Q: Let’s start with Northland. To what do you attribute its huge growth?
A: I attribute it truly to Joel Hunter and his charisma; also his ability to understand what his congregation was and what it could be, which is to say a suburban, middle-class brand of modern evangelicalism.
Q: How did he meet that need? How did he try to attract those people?
A: Joel Hunter had a message, a fairly consistent message before he came here, but over time I think he fine-tuned that message the more he got to know his people, who his people were and the things that were important to them, which is why I think he began to broaden the agenda of the things he talked about in the wider world.

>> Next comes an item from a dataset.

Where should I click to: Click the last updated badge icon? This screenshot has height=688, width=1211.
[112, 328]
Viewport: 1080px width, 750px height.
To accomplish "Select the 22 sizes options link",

Q: What are some of the things he stressed that really attracted those suburban folks?
A: I think he understood that there came a time in the ’90s where evangelicals were looking for a more moderate voice, a more centrist voice, and a voice that looked at the larger issues in the world than just issues of gender and sexuality.
Q: But that’s not to say he’s a liberal—
A: Not at all, not at all. You can tick him off on all the key issues. I mean, he’s against gay marriage, he’s against special rights for gay people, he’s against abortion. But at the same time, having said that, he says that there are other issues that engage both the people of his congregation and evangelicals more broadly.

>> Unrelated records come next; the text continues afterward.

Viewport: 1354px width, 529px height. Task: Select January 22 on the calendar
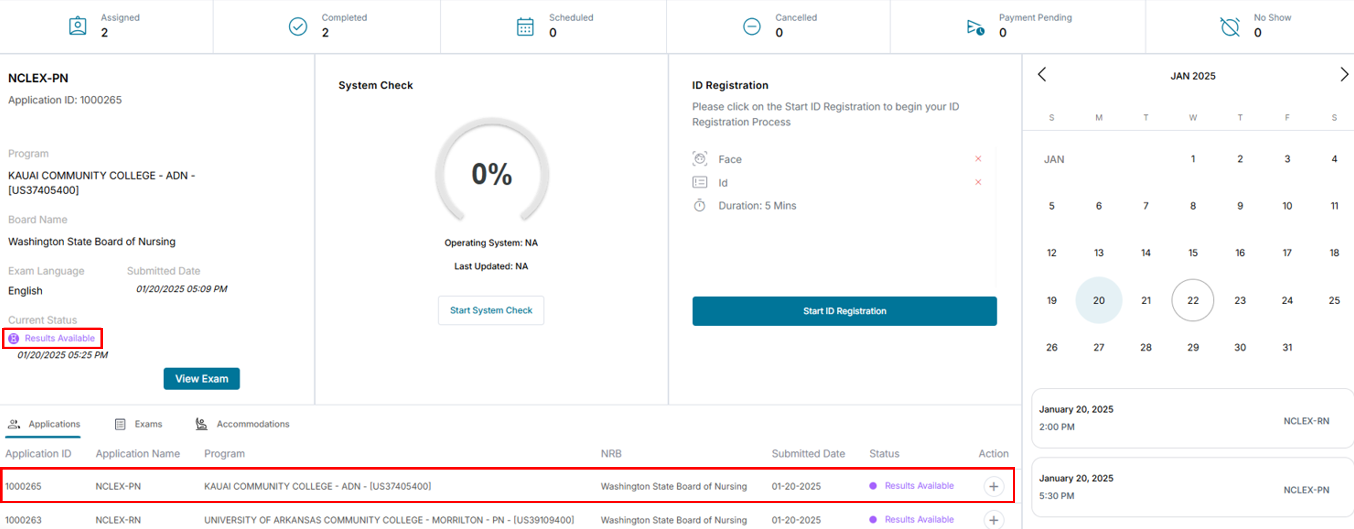[x=1193, y=300]
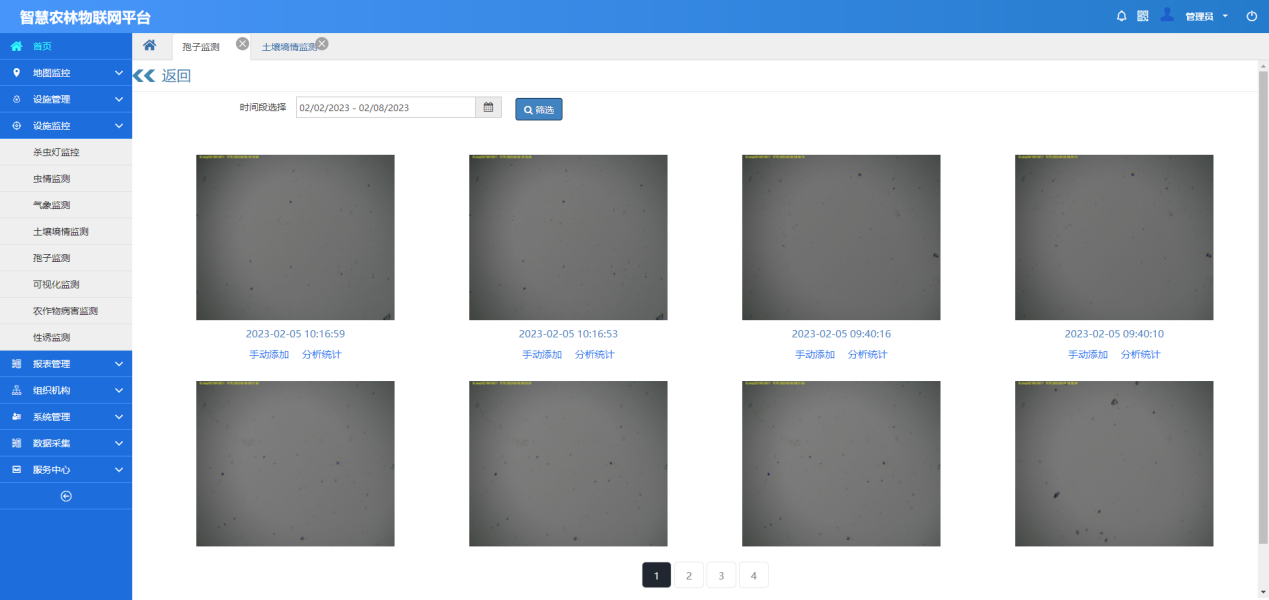The height and width of the screenshot is (600, 1269).
Task: Click the notification bell icon
Action: [x=1121, y=16]
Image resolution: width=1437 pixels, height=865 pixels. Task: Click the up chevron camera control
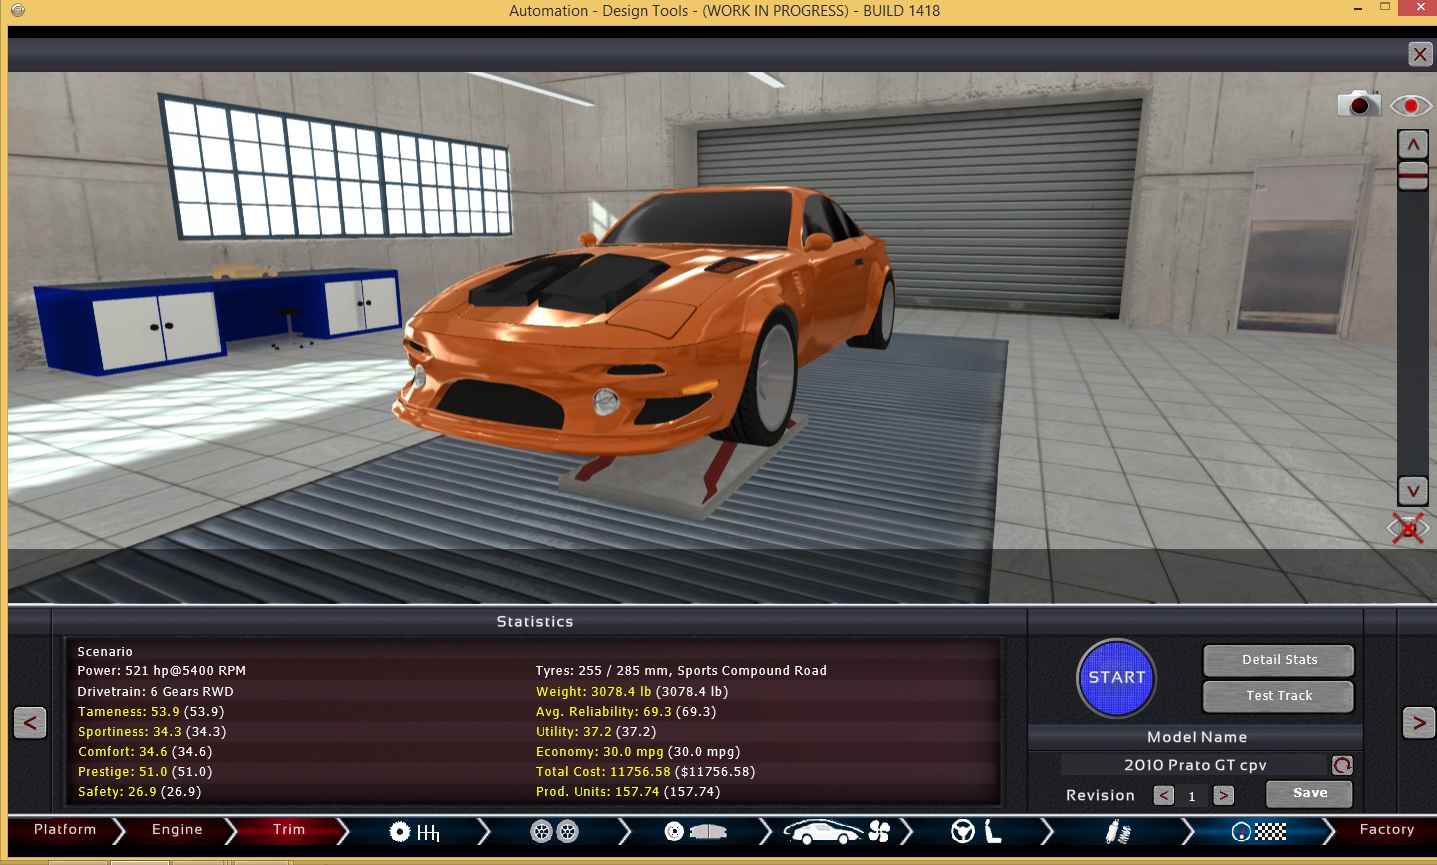pos(1412,143)
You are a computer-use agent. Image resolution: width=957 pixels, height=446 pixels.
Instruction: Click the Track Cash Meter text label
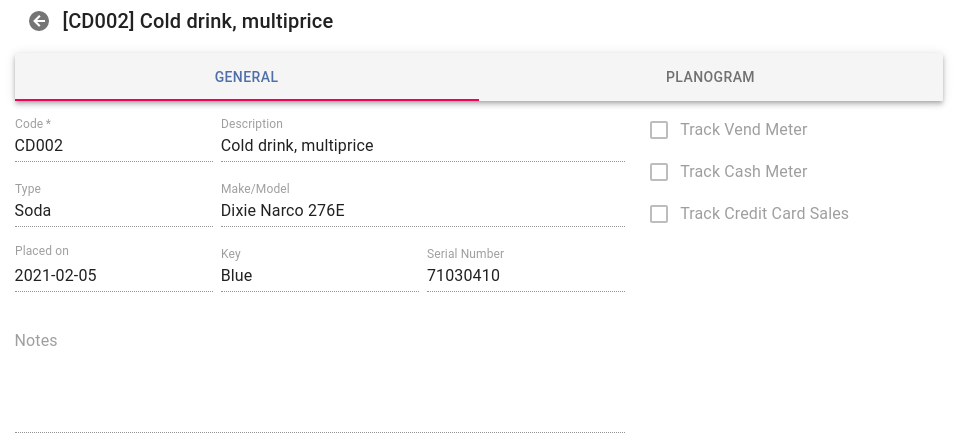coord(743,171)
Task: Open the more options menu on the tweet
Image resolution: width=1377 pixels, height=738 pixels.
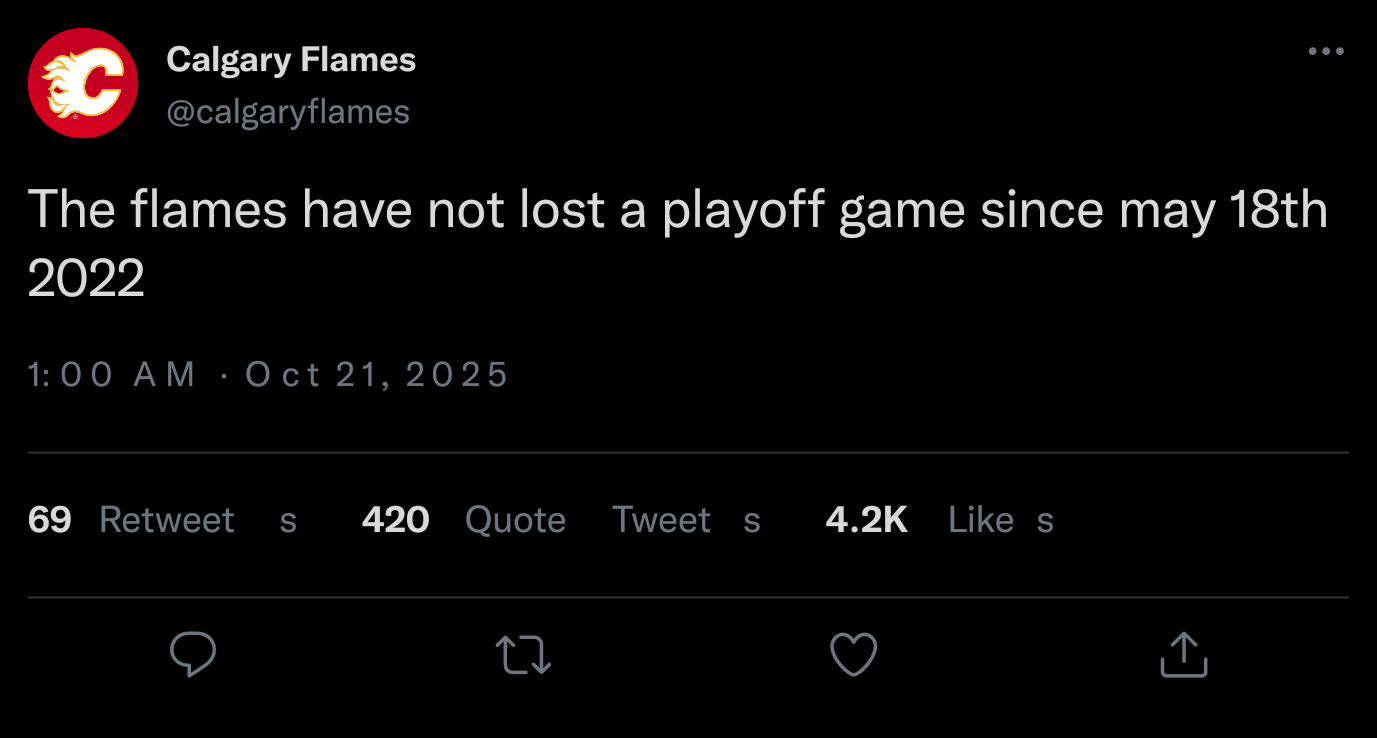Action: 1326,50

Q: And what are some of those issues?
A: He’s been a chief advocate, an early adapter with regards to the whole green issue—greenhouse gas emissions. He got into that issue very early, studied it, and came to believe it is really one of the pressing issues of our age in a sense, a moral issue as well as an environmental issue.

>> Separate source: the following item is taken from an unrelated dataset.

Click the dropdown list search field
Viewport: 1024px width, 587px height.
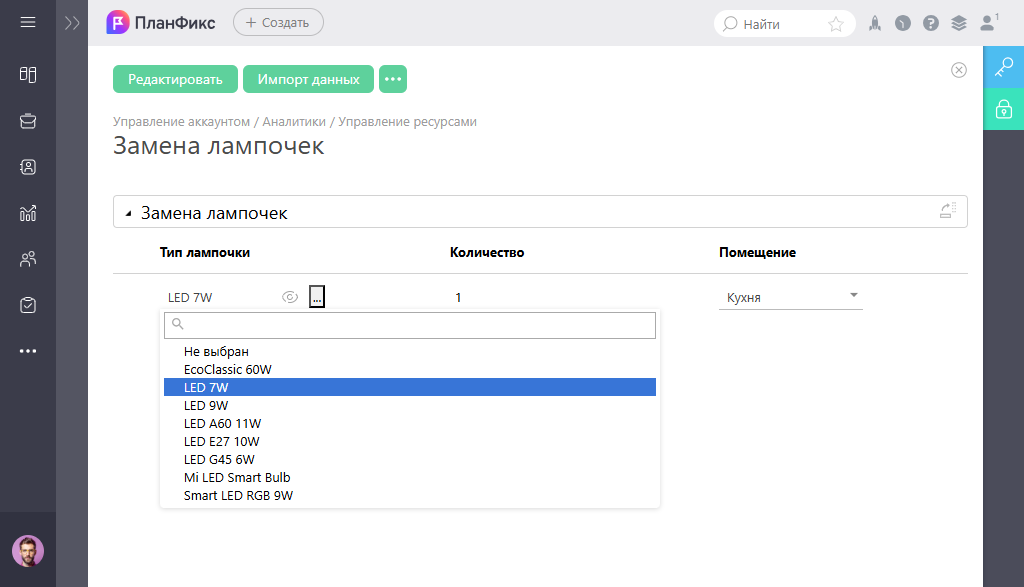point(410,324)
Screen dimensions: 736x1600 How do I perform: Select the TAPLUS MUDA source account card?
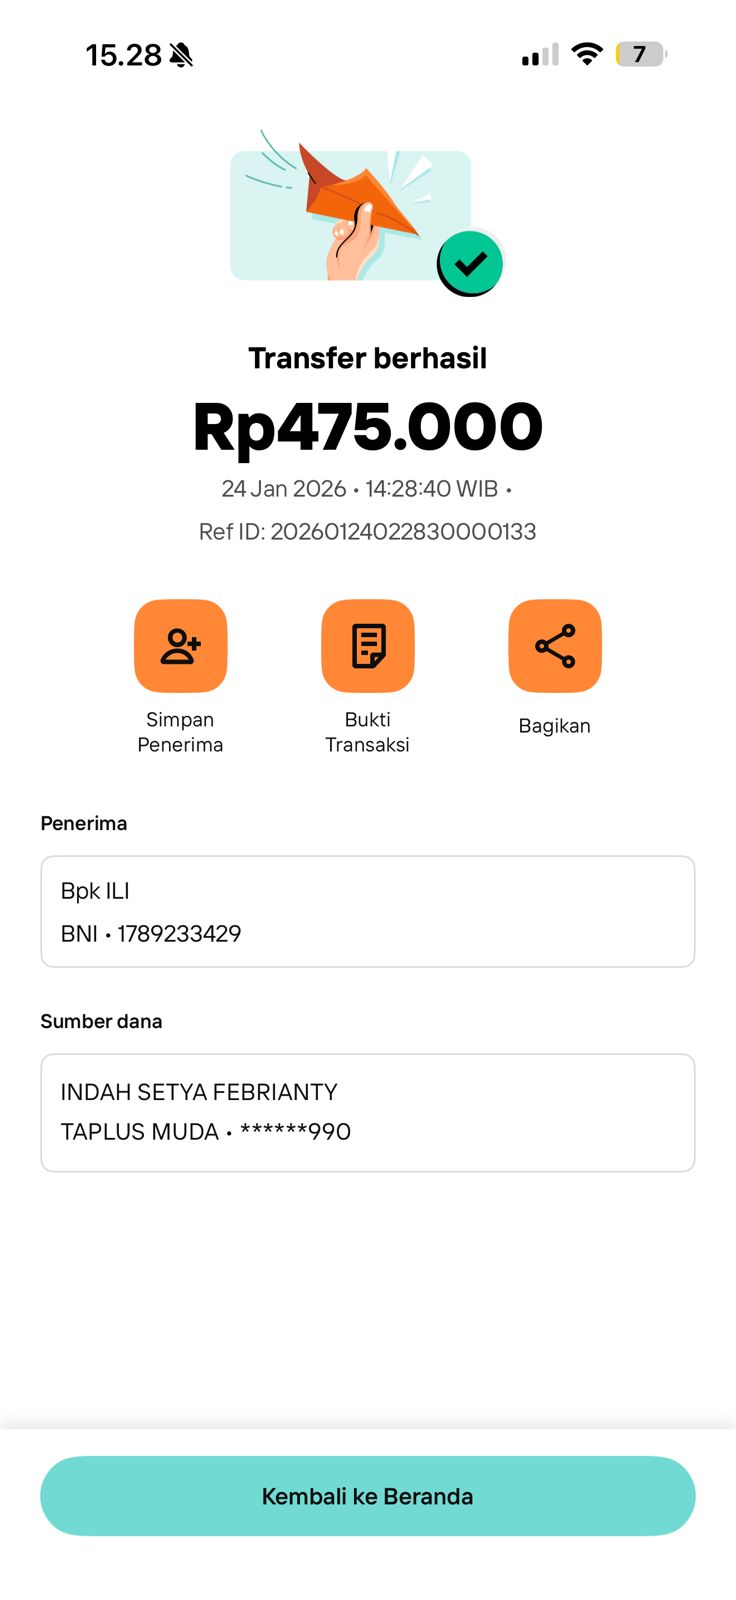[367, 1112]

Q: We have footage of a big recycling event at his church, where he had people bring in computers and other hard-to-recycle things to church. Talk a little bit more about how that environmental issue turned out to be a theological issue for him.
A: It did. He was a person who early on accepted the whole idea that environmentalism—that could be described as something called “creation care,” that you could be religious and evangelical and also be an environmentalist even if you were uncomfortable with the term “environmentalist.” He learned a lot. He travels all over the world. He goes to conferences. He reads very deeply and broadly, and Hunter found that this was an issue that could engage his congregants both on the ground, in the congregation, where they live, with all these recycling events, but also it represents a broader global issue, that if you act on a local level it can have an impact globally, because of the whole thinning of the environment, the thinning of the ozone level, that people could connect what they did in their daily lives with issues that face the entire world.
Q: Certainly evangelicals are known for the impulse to share their faith, to convert. Does he do that? Is he upfront about that?
A: He is an evangelical in the sense that he always shares his faith. He doesn’t push it into people’s faces. He’s a very subtle person, and I think you would probably include him in that group that does their evangelizing by example, which is to say by modeling their own behavior and their own message. They believe that will draw people who are unchurched, who are not in faith, to their faith and their flavor of evangelicalism.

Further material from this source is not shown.